The task →
Copy the material below word for word, but leave out the pictures.

Exercise inputs →
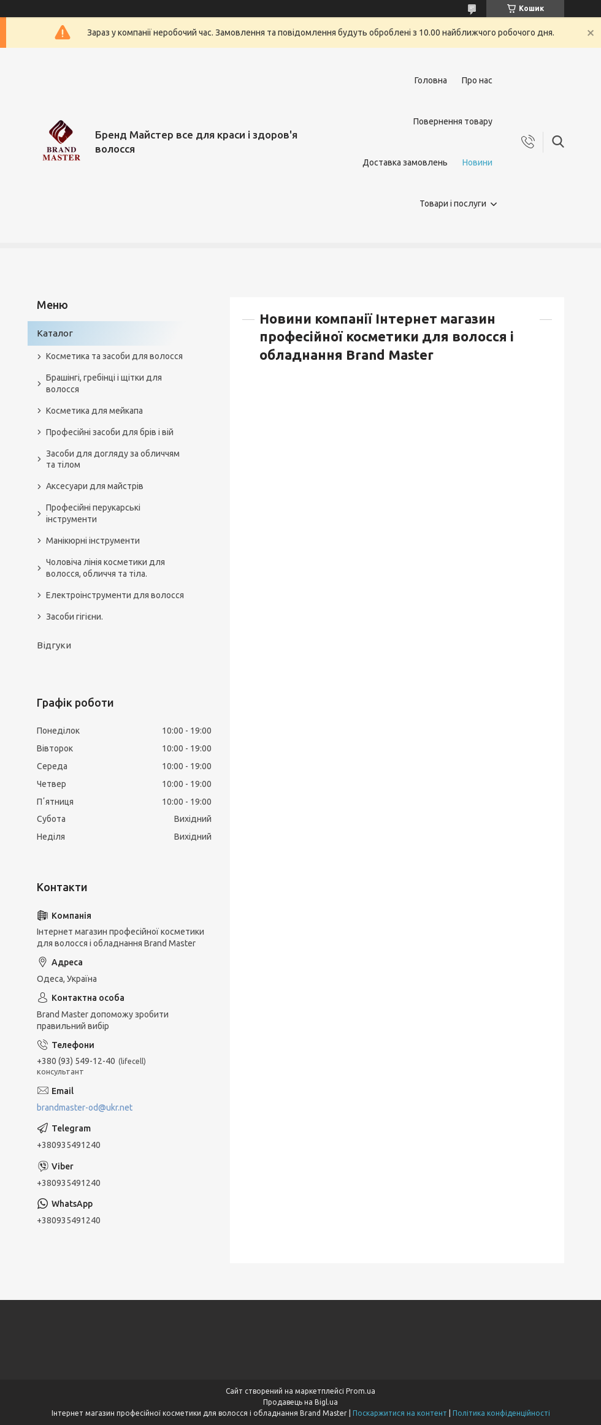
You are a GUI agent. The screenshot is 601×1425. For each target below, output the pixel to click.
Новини (477, 162)
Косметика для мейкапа (94, 411)
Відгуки (54, 645)
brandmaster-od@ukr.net (84, 1107)
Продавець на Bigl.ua (300, 1402)
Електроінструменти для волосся (115, 595)
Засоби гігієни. (74, 616)
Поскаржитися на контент (400, 1413)
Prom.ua (360, 1391)
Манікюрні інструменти (93, 540)
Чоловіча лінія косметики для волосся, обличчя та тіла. (105, 568)
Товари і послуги (452, 203)
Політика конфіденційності (501, 1413)
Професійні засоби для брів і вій (110, 432)
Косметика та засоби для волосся (114, 356)
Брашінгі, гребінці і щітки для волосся (104, 383)
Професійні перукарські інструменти (93, 513)
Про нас (477, 80)
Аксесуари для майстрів (95, 486)
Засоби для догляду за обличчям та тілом (113, 459)
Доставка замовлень (405, 162)
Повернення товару (452, 121)
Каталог (55, 333)
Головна (431, 80)
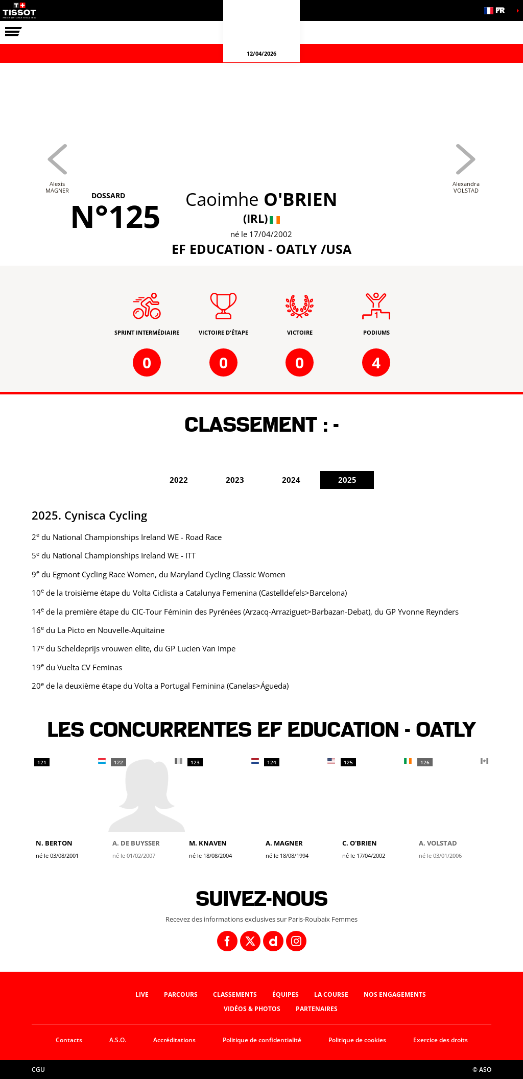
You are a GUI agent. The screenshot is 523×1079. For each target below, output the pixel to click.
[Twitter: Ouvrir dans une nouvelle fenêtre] (250, 941)
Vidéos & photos (252, 1008)
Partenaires (317, 1008)
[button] (497, 10)
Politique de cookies (357, 1040)
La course (331, 994)
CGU (38, 1069)
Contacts (69, 1040)
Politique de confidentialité (262, 1040)
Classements (235, 994)
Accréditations (174, 1040)
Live (142, 994)
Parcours (181, 994)
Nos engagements (395, 994)
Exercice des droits (440, 1040)
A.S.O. (117, 1040)
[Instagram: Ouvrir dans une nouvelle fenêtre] (296, 941)
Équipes (285, 994)
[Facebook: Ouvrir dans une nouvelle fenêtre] (227, 941)
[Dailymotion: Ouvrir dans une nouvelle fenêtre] (273, 941)
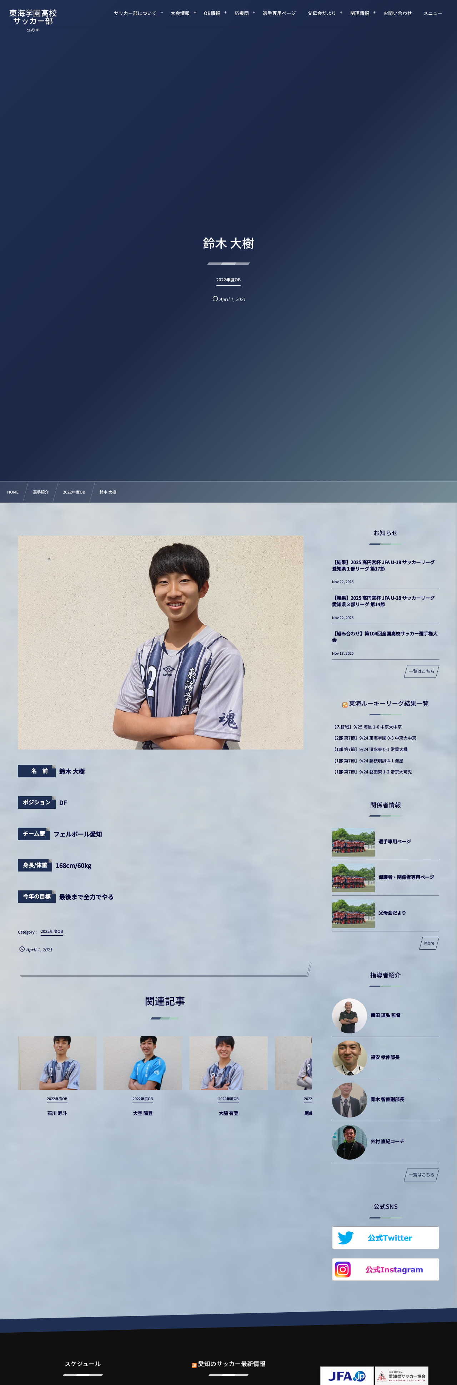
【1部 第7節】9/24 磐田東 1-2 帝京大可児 (372, 772)
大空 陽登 (143, 1118)
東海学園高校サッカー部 (33, 17)
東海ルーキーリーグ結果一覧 (388, 703)
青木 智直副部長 (387, 1099)
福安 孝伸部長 (385, 1057)
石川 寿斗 (57, 1118)
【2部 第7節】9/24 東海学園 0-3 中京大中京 (374, 738)
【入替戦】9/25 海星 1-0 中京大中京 (367, 727)
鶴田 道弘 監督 (386, 1015)
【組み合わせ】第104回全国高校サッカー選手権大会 (384, 636)
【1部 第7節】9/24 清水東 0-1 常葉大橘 (370, 749)
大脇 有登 (228, 1118)
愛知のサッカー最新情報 (232, 1357)
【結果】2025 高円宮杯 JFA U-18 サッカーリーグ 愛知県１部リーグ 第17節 (383, 565)
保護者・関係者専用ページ (406, 877)
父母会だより (392, 912)
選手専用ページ (394, 841)
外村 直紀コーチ (387, 1141)
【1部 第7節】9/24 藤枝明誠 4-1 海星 (367, 761)
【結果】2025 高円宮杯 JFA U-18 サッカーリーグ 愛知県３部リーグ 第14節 (383, 601)
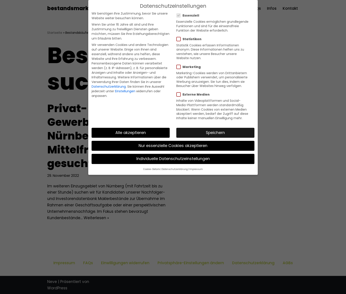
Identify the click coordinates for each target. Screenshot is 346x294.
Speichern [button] (215, 132)
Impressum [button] (196, 169)
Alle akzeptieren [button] (130, 132)
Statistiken (190, 39)
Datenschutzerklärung (109, 86)
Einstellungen (125, 91)
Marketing (190, 67)
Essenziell (189, 15)
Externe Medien (194, 94)
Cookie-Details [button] (151, 169)
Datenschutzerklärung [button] (175, 169)
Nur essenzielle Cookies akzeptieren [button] (173, 145)
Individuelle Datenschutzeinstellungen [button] (173, 158)
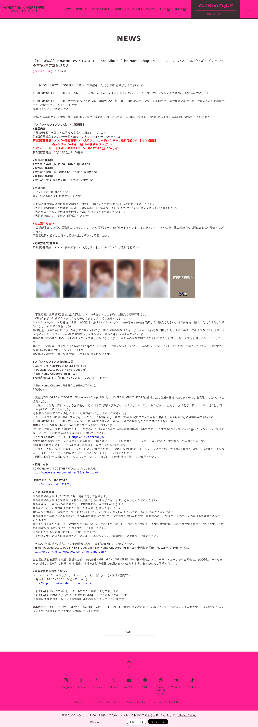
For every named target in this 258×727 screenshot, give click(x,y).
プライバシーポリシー (109, 702)
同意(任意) (136, 722)
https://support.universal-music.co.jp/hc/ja (62, 583)
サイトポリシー (83, 702)
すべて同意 (158, 722)
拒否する (94, 721)
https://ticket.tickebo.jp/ (87, 437)
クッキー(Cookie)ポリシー (168, 702)
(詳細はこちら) (187, 715)
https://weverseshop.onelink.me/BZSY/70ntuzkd (65, 472)
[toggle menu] (249, 9)
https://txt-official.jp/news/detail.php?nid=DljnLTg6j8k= (70, 551)
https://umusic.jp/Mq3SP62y (52, 484)
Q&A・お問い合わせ (138, 702)
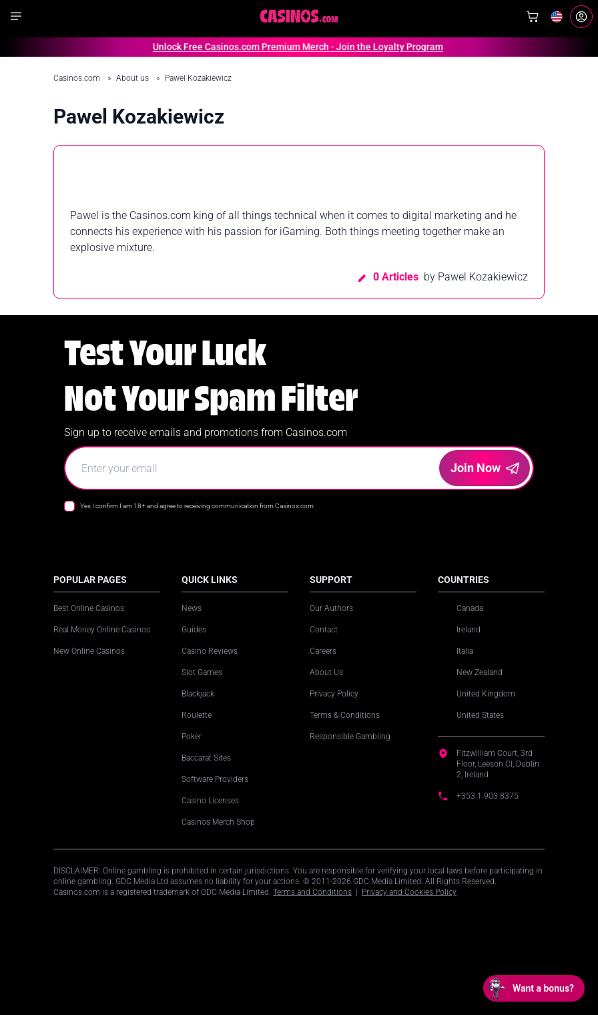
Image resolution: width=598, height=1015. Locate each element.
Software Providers (215, 779)
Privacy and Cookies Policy (409, 892)
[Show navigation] (16, 16)
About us (133, 78)
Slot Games (202, 672)
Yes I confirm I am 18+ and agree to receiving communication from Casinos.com (197, 506)
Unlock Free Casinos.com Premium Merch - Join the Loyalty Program (290, 46)
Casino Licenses (210, 800)
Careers (323, 651)
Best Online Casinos (88, 608)
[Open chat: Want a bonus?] (534, 988)
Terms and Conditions (312, 892)
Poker (192, 736)
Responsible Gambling (350, 736)
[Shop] (532, 16)
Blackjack (198, 693)
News (192, 608)
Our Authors (331, 608)
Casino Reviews (210, 651)
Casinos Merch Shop (218, 822)
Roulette (197, 715)
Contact (324, 629)
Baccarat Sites (206, 758)
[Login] (581, 16)
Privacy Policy (334, 693)
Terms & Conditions (345, 715)
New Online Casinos (89, 651)
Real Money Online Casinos (101, 629)
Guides (194, 629)
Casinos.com (77, 78)
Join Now (485, 468)
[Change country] (556, 16)
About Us (326, 672)
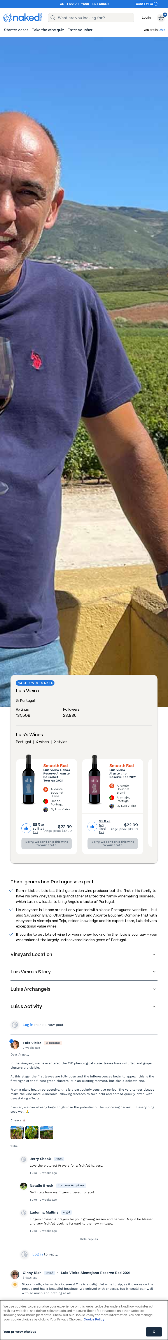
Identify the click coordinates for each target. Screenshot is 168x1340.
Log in (146, 18)
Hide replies (89, 1239)
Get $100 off (70, 4)
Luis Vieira (32, 1043)
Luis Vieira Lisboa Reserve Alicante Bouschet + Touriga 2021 (56, 775)
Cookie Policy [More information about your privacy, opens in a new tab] (94, 1319)
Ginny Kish (32, 1273)
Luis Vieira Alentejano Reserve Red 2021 (122, 773)
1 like (14, 1146)
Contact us (147, 4)
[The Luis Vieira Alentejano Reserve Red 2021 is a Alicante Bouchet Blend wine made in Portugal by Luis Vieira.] (123, 796)
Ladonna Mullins (44, 1212)
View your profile (14, 1024)
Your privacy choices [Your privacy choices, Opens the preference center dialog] (20, 1332)
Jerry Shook (40, 1159)
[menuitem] (16, 30)
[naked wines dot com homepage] (22, 17)
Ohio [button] (161, 30)
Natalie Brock (41, 1185)
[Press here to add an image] (17, 1132)
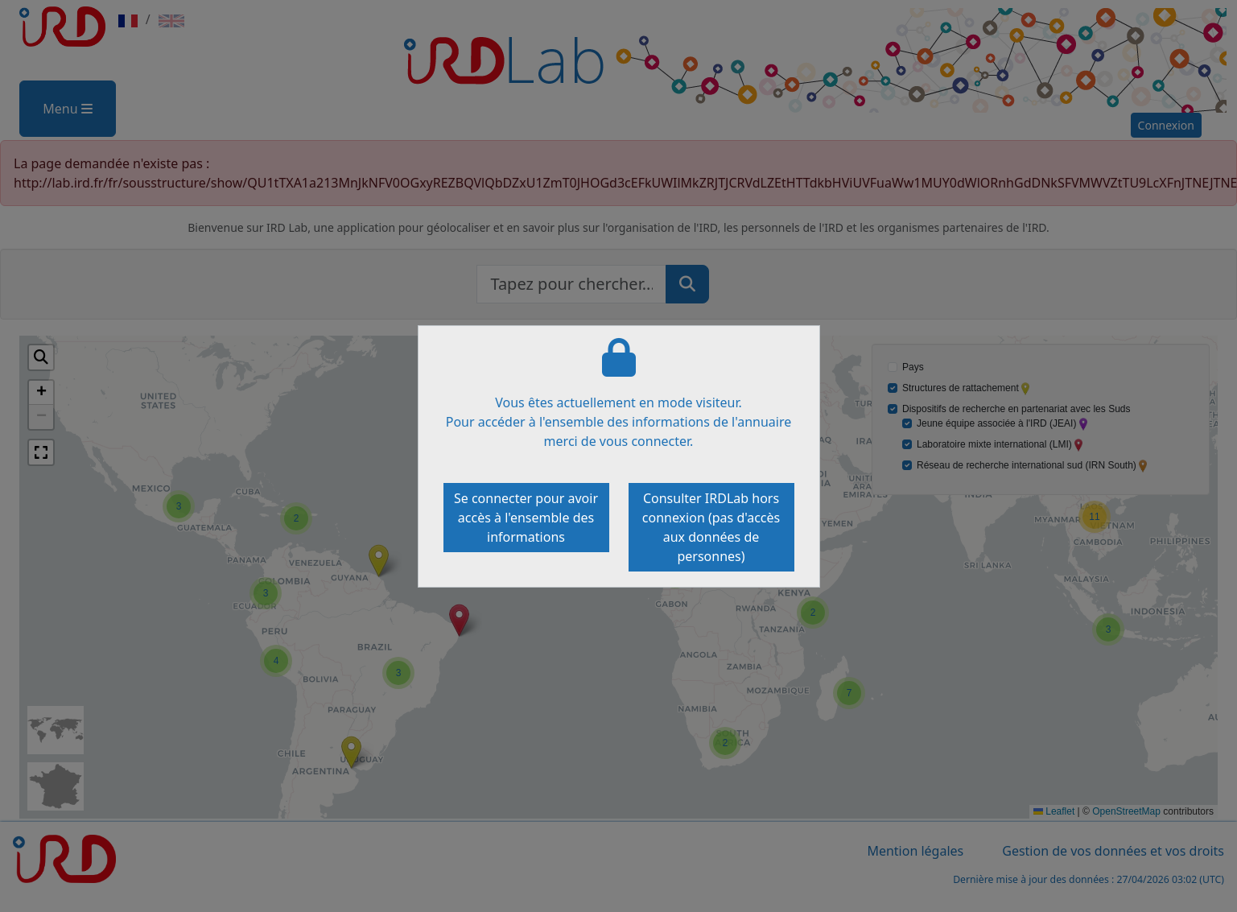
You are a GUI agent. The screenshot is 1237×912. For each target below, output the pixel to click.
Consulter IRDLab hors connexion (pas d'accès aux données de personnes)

Solution to this problem →
You are a GUI agent. The screenshot is 601×1425. For each target below, output the pixel to click.
Новини (477, 162)
Косметика для мейкапа (94, 411)
Відгуки (54, 645)
brandmaster-od@ukr.net (84, 1107)
Продавець на Bigl.ua (300, 1402)
Електроінструменти для волосся (115, 595)
Засоби гігієни. (74, 616)
Поскаржитися на контент (400, 1413)
Prom.ua (360, 1391)
Манікюрні інструменти (93, 540)
Чоловіча лінія косметики для волосся, обличчя та тіла. (105, 568)
Товари і послуги (452, 203)
Політика конфіденційності (501, 1413)
Професійні засоби для брів і вій (110, 432)
Косметика та засоби для волосся (114, 356)
Брашінгі, гребінці і щітки для волосся (104, 383)
Професійні перукарські інструменти (93, 513)
Про нас (477, 80)
Аксесуари для майстрів (95, 486)
Засоби для догляду за обличчям та тілом (113, 459)
Доставка замовлень (405, 162)
Повернення товару (452, 121)
Каталог (55, 333)
Головна (431, 80)
You are a GUI agent. The screenshot is 523×1079. For each target below, output the pixel to click.
[Twitter: Ouvrir dans une nouvelle fenêtre] (250, 941)
Vidéos & photos (252, 1008)
Partenaires (317, 1008)
[button] (497, 10)
Politique de cookies (357, 1040)
La course (331, 994)
CGU (38, 1069)
Contacts (69, 1040)
Politique de confidentialité (262, 1040)
Classements (235, 994)
Accréditations (174, 1040)
Live (142, 994)
Parcours (181, 994)
Nos engagements (395, 994)
Exercice des droits (440, 1040)
A.S.O. (117, 1040)
[Instagram: Ouvrir dans une nouvelle fenêtre] (296, 941)
Équipes (285, 994)
[Facebook: Ouvrir dans une nouvelle fenêtre] (227, 941)
[Dailymotion: Ouvrir dans une nouvelle fenêtre] (273, 941)
【1部 第7節】9/24 磐田東 1-2 帝京大可児 (372, 772)
大空 陽登 (143, 1118)
東海学園高校サッカー部 (33, 17)
東海ルーキーリーグ結果一覧 (388, 703)
青木 智直副部長 (387, 1099)
福安 孝伸部長 (385, 1057)
石川 寿斗 (57, 1118)
【2部 第7節】9/24 東海学園 0-3 中京大中京 (374, 738)
【入替戦】9/25 海星 1-0 中京大中京 (367, 727)
鶴田 道弘 監督 (386, 1015)
【組み合わせ】第104回全国高校サッカー選手権大会 (384, 636)
【1部 第7節】9/24 清水東 0-1 常葉大橘 (370, 749)
大脇 有登 (228, 1118)
愛知のサッカー最新情報 (232, 1357)
【結果】2025 高円宮杯 JFA U-18 サッカーリーグ 愛知県１部リーグ 第17節 (383, 565)
保護者・関係者専用ページ (406, 877)
父母会だより (392, 912)
選手専用ページ (394, 841)
外村 直紀コーチ (387, 1141)
【1部 第7節】9/24 藤枝明誠 4-1 海星 (367, 761)
【結果】2025 高円宮杯 JFA U-18 サッカーリーグ 愛知県３部リーグ 第14節 (383, 601)
Identify the click coordinates for each target. Screenshot is 346x294.
Speichern [button] (215, 132)
Impressum [button] (196, 169)
Alle akzeptieren [button] (130, 132)
Statistiken (190, 39)
Datenschutzerklärung (109, 86)
Einstellungen (125, 91)
Marketing (190, 67)
Essenziell (189, 15)
Externe Medien (194, 94)
Cookie-Details [button] (151, 169)
Datenschutzerklärung [button] (175, 169)
Nur essenzielle Cookies akzeptieren [button] (173, 145)
Individuelle Datenschutzeinstellungen [button] (173, 158)
For every named target in this 258×727 screenshot, give click(x,y).
プライバシーポリシー (109, 702)
同意(任意) (136, 722)
https://support.universal-music.co.jp/hc/ja (62, 583)
サイトポリシー (83, 702)
すべて同意 (158, 722)
拒否する (94, 721)
https://ticket.tickebo.jp/ (87, 437)
クッキー(Cookie)ポリシー (168, 702)
(詳細はこちら) (187, 715)
https://weverseshop.onelink.me/BZSY/70ntuzkd (65, 472)
[toggle menu] (249, 9)
https://txt-official.jp/news/detail.php?nid=DljnLTg6j8k= (70, 551)
https://umusic.jp/Mq3SP62y (52, 484)
Q&A・お問い合わせ (138, 702)
Image resolution: width=598, height=1015. Locate each element.
Software Providers (215, 779)
Privacy and Cookies Policy (409, 892)
[Show navigation] (16, 16)
About us (133, 78)
Slot Games (202, 672)
Yes I confirm I am 18+ and agree to receiving communication from Casinos.com (197, 506)
Unlock Free Casinos.com Premium Merch - Join the Loyalty Program (290, 46)
Casino Licenses (210, 800)
Careers (323, 651)
Best Online Casinos (88, 608)
[Open chat: Want a bonus?] (534, 988)
Terms and Conditions (312, 892)
Poker (192, 736)
Responsible Gambling (350, 736)
[Shop] (532, 16)
Blackjack (198, 693)
News (192, 608)
Our Authors (331, 608)
Casino Reviews (210, 651)
Casinos Merch Shop (218, 822)
Roulette (197, 715)
Contact (324, 629)
Baccarat Sites (206, 758)
[Login] (581, 16)
Privacy Policy (334, 693)
Terms & Conditions (345, 715)
New Online Casinos (89, 651)
Real Money Online Casinos (101, 629)
Guides (194, 629)
Casinos.com (77, 78)
Join Now (485, 468)
[Change country] (556, 16)
About Us (326, 672)
Identify the click coordinates for each target. Screenshot is 168x1340.
Log in (146, 18)
Hide replies (89, 1239)
Get $100 off (70, 4)
Luis Vieira (32, 1043)
Luis Vieira Lisboa Reserve Alicante Bouschet + Touriga 2021 (56, 775)
Cookie Policy [More information about your privacy, opens in a new tab] (94, 1319)
Ginny Kish (32, 1273)
Luis Vieira Alentejano Reserve Red 2021 (122, 773)
1 like (14, 1146)
Contact us (147, 4)
[The Luis Vieira Alentejano Reserve Red 2021 is a Alicante Bouchet Blend wine made in Portugal by Luis Vieira.] (123, 796)
Ladonna Mullins (44, 1212)
View your profile (14, 1024)
Your privacy choices [Your privacy choices, Opens the preference center dialog] (20, 1332)
Jerry Shook (40, 1159)
[menuitem] (16, 30)
[naked wines dot com homepage] (22, 17)
Ohio [button] (161, 30)
Natalie Brock (41, 1185)
[Press here to add an image] (17, 1132)
You are a GUI agent. The screenshot is 1237×912. For each target below, output the pixel to click.
Consulter IRDLab hors connexion (pas d'accès aux données de personnes)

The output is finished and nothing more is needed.